#### Selected extract:

»»

The pattern I saw was:

it completed the task quickly
it chose one interpretation and committed hard
it sometimes missed that the prompt had two incompatible requirements

That is a real eval signal. A model that “solves” a contradiction without flagging it may be less reliable in a code review workflow than one that pauses to challenge the spec.

Concrete Failure Modes I Looked For

Silent Assumptions in Data Shapes

This was the most common bug class. The prompt would mention items, but not say whether items could be null, nested, or partially loaded.

A weak response would assume an array of clean objects and move on. A better one would defensively handle shape drift:

function normalizeItems(items) {
  if (!Array.isArray(items)) return [];
  return items
    .filter(Boolean)
    .map((item) => ({
      id: String(item.id ?? ""),
      label: String(item.label ?? "Unknown"),
    }));
}

The interesting part is not the guard itself. It is whether the model explains why the guard exists.

API Contract Drift

I looked for cases where the model invented request or response fields that the prompt never defined. This happens a lot in “full stack” completions.

A typical bad move is generating a client call like:

await fetch("/api/save", {
  method: "POST",
  body: JSON.stringify({ id, status, mode: "force" }),
});

when the spec only mentioned id and status. That extra mode looks harmless, but it is contract drift. In a real system, it becomes a production bug or a security issue if the backend trusts unknown fields.

Overconfident Completion of Unsafe Defaults

This matters most when the task touches permissions, auth, or destructive actions. If the prompt says “delete the record” but never says who is allowed to delete it, a risky model may quietly add a default branch and keep going.

A safer pattern is to fail closed:

function canDeleteRecord(user, record) {
  if (!user?.id || !record?.ownerId) return false;
  return user.id === record.ownerId || user.role === "admin";
}

The model should not invent an authorization policy. If it must assume one, it should call that out directly.

««

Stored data

»»

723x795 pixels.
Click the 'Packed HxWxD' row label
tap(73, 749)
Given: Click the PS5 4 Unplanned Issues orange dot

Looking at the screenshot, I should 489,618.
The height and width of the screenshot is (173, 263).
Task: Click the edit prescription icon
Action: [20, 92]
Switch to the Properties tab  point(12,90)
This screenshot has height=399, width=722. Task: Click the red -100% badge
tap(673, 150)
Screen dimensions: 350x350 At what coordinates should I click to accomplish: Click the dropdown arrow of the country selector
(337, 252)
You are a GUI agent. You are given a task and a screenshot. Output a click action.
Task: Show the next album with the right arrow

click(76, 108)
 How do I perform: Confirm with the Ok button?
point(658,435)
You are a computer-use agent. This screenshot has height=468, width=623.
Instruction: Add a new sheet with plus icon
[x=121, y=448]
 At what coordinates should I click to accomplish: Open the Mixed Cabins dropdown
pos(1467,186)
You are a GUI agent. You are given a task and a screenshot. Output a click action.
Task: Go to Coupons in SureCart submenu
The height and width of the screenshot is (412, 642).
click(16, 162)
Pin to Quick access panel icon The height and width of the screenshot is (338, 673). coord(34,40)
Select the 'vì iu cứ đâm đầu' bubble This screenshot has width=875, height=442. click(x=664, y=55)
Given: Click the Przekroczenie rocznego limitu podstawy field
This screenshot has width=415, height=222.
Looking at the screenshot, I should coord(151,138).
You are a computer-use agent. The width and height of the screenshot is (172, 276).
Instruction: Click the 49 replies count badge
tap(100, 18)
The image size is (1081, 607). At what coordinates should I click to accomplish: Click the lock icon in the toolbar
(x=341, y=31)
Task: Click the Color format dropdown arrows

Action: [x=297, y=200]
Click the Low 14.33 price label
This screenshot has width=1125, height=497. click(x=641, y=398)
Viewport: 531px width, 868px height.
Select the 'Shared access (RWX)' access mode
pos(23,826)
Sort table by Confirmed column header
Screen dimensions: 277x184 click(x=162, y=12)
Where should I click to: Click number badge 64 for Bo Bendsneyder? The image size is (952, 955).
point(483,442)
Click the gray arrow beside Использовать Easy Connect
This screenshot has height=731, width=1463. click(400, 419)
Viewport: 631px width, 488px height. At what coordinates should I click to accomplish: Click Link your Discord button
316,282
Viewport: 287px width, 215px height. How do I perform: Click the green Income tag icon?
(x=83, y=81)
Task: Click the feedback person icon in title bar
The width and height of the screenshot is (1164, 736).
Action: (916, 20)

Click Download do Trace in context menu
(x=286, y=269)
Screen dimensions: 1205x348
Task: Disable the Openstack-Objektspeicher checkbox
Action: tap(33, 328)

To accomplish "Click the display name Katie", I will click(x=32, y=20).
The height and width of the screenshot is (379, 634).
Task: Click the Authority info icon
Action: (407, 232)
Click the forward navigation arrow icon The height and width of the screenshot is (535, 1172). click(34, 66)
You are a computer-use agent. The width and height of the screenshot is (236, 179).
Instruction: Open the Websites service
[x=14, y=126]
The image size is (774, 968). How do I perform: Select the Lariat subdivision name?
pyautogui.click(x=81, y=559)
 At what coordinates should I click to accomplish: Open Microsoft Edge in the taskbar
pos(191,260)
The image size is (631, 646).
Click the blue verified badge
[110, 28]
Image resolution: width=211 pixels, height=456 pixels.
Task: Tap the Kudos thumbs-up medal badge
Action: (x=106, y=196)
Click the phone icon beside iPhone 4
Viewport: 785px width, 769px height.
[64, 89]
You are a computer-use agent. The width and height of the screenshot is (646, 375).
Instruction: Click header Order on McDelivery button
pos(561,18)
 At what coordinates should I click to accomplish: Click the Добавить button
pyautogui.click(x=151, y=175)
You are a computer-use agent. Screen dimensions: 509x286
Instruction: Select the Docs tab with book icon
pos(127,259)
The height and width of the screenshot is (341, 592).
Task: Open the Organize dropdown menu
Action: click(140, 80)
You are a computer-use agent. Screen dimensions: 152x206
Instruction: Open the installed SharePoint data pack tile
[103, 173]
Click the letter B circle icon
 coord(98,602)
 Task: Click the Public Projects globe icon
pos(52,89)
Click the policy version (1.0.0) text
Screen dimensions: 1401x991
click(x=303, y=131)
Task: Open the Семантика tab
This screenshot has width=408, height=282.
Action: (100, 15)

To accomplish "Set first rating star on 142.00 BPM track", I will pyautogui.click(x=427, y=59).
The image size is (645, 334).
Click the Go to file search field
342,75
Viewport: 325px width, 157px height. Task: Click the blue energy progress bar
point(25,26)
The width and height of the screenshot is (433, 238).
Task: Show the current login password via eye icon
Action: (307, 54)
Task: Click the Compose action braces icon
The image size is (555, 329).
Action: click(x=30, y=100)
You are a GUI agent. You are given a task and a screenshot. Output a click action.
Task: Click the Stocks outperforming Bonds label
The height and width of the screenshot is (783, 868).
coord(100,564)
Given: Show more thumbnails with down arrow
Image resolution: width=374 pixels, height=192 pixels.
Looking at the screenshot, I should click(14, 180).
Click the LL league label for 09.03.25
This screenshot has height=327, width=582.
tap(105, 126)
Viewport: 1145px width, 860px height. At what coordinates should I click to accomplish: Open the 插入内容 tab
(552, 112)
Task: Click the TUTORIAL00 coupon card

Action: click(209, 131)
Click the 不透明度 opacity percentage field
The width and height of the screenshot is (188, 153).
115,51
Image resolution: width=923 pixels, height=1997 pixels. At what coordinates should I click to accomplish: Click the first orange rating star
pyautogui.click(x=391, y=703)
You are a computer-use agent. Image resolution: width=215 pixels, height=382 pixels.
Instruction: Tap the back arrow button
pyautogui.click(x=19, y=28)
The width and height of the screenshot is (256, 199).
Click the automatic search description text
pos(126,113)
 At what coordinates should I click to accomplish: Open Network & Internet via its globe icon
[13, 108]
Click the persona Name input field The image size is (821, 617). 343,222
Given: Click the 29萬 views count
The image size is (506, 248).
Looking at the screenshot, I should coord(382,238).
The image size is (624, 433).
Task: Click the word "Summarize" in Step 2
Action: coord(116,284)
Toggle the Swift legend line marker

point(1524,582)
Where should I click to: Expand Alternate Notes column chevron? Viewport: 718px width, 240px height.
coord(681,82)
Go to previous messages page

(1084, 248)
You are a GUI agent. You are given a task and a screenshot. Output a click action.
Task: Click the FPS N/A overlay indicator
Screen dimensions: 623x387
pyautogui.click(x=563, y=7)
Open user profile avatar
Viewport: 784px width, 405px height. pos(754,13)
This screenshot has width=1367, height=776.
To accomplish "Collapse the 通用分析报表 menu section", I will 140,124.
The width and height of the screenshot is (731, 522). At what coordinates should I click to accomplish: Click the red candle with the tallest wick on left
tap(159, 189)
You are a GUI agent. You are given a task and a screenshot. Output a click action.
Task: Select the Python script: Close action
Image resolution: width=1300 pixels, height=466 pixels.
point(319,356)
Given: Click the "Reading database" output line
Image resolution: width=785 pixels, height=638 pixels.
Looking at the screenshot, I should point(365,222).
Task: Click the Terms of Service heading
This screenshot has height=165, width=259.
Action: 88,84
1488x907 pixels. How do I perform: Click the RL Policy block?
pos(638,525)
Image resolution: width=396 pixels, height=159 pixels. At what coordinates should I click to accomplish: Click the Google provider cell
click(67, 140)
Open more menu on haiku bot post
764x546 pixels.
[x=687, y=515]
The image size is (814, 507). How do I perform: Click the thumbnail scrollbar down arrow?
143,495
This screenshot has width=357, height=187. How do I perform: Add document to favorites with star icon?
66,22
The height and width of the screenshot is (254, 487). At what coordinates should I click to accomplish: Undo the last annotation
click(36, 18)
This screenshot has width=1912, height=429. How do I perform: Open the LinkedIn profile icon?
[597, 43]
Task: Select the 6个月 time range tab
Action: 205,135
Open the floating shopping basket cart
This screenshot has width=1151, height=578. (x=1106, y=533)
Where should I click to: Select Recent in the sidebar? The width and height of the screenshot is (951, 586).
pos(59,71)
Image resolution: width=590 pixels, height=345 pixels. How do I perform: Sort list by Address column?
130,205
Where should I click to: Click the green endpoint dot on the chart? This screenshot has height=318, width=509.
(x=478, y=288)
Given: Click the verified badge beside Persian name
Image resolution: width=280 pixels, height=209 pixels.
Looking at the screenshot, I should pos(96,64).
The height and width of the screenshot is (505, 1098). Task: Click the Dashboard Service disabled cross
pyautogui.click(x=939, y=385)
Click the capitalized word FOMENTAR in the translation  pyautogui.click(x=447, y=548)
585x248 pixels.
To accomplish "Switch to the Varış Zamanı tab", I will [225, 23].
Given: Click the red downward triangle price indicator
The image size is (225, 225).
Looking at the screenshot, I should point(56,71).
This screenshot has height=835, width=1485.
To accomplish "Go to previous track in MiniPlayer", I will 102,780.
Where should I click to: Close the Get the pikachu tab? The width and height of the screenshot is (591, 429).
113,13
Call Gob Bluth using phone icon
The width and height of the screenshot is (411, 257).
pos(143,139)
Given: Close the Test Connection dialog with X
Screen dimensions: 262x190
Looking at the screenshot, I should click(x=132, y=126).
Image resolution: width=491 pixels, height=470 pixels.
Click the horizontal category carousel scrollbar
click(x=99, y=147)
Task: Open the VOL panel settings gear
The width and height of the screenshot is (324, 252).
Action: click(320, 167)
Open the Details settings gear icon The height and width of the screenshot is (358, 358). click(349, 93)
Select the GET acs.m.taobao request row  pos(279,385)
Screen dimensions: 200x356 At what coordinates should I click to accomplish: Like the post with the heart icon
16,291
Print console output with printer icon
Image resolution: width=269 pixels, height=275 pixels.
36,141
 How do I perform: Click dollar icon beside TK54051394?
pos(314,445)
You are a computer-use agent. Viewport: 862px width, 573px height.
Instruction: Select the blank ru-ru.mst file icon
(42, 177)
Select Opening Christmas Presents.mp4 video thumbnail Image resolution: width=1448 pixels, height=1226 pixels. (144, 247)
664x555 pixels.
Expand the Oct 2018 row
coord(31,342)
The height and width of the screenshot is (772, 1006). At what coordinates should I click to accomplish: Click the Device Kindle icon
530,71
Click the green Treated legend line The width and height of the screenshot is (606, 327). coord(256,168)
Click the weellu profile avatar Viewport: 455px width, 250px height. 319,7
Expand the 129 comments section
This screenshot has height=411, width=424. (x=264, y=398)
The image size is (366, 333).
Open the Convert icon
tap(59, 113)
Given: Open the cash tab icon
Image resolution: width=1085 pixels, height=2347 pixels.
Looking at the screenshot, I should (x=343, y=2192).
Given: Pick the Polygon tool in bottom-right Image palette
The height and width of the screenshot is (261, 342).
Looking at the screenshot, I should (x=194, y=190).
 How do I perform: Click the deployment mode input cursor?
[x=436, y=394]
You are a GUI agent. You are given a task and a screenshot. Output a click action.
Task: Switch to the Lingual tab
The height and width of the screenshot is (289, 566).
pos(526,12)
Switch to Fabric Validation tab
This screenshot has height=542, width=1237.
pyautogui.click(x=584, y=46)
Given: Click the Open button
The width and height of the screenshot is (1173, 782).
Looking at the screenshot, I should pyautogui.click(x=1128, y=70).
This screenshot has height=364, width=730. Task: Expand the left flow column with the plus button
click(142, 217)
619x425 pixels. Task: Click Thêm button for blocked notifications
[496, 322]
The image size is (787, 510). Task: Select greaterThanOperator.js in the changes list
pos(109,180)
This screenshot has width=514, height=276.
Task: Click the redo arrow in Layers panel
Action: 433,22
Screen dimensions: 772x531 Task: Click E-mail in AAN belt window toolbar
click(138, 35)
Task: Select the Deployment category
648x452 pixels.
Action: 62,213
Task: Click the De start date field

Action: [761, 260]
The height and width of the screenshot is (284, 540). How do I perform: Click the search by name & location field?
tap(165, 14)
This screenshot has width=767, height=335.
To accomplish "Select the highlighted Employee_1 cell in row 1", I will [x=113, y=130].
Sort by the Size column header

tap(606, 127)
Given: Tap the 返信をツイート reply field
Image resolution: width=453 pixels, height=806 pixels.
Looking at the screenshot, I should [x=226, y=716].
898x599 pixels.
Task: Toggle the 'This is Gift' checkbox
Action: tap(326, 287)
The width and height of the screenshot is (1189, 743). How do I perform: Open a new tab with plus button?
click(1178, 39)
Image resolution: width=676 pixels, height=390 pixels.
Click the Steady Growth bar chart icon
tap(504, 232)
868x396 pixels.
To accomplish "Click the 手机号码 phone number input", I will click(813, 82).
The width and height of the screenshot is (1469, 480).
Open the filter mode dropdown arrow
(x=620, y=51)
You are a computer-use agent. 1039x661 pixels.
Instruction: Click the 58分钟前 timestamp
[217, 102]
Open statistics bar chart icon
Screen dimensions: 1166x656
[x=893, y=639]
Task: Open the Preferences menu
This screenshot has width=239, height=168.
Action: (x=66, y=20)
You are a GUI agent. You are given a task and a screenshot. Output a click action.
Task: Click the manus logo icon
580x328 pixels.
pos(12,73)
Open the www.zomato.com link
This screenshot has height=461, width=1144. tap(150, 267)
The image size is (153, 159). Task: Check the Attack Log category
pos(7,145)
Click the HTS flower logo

««

#### Work order A:
Reproduce everything from "when the spec" down to "trusts unknown fields." in the notes on model failure modes above.
#### Work order B:
List the section headings that the notes on model failure modes give under "Concrete Failure Modes I Looked For."

#### Your response A:
when the spec only mentioned id and status. That extra mode looks harmless, but it is contract drift. In a real system, it becomes a production bug or a security issue if the backend trusts unknown fields.

#### Your response B:
Silent Assumptions in Data Shapes
API Contract Drift
Overconfident Completion of Unsafe Defaults